¿También habrá un post-periodismo?

Andrésn Cañizares

Cada época pone de moda palabras o frases. La de este momento es la pa­labra pandemia. Y también —obviamente— coro­navirus. Pero junto a estas pala­bras florecen las especulaciones y pronósticos sobre el mundo post-pandemia. Abundan notas y comentarios sobre cómo será la vida cotidiana o la economía una vez esté controlada la epi­demia. Es decir, cómo viviremos en la post-pandemia.

Me detengo brevemente en ese ejercicio prospectivo. A la luz de lo que vivimos hoy, jus­tamente el esquema de predic­ciones y pronósticos está se­riamente amenazado. Nadie, absolutamente nadie, podía prever las dimensiones que ten­dría la actual crisis sanitaria glo­bal cuando se celebraba la Navi­dad y nos deseábamos lo mejor para el año 2020.

Es difícil dar por sentado al­guna proyección hecha desde el aquí y el ahora sobre cómo se­rá el mundo post-pandemia. En realidad, no tenemos idea del mundo que nos espera. La incer­tidumbre reina en todos los ám­bitos de la vida social.

Partiendo de estos puntos, planteo acá tres dimensiones que a mi modo de ver deberán caracterizar el ejercicio perio­dístico post-pandemia.

En primer término, y sin duda alguna, cobra una importancia capital el periodismo especiali­zado. En países como el nuestro nunca tuvieron un gran desarro­llo, pero en diversos momentos hubo figuras destacadas en el periodismo científico o el perio­dismo de salud. Una vez que se haya controlado el coronavirus será urgente la formación de pe­riodistas en temas científicos y sanitarios. Desde el contexto es­pecifico de Venezuela, ello está revestido de urgencia.

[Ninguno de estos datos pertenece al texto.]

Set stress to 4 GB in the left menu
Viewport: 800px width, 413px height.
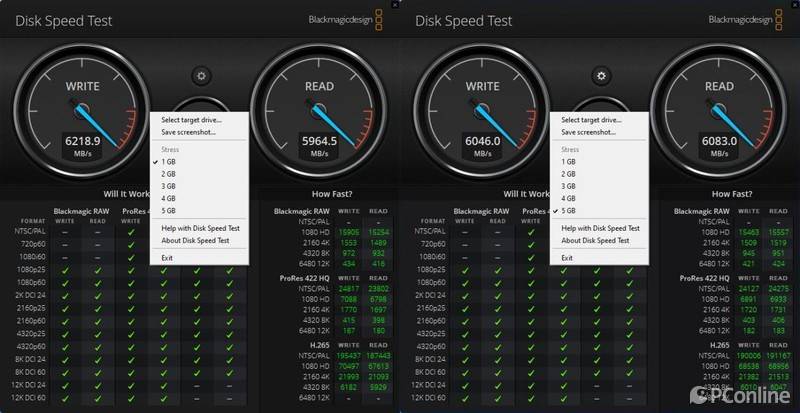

Necesitamos periodistas ca­pacitados en temas de salud pública, epidemiologia, infec­tología, vacunación, y el etcé­tera es largo. Los periodistas no van a sustituir a los médi­cos y especialistas, pero deben tener una preparación mínima para hacer las preguntas co­rrectas y colocar en el contexto adecuado lo que expresan au­toridades sanitarias, personal de salud y las propias personas afectadas.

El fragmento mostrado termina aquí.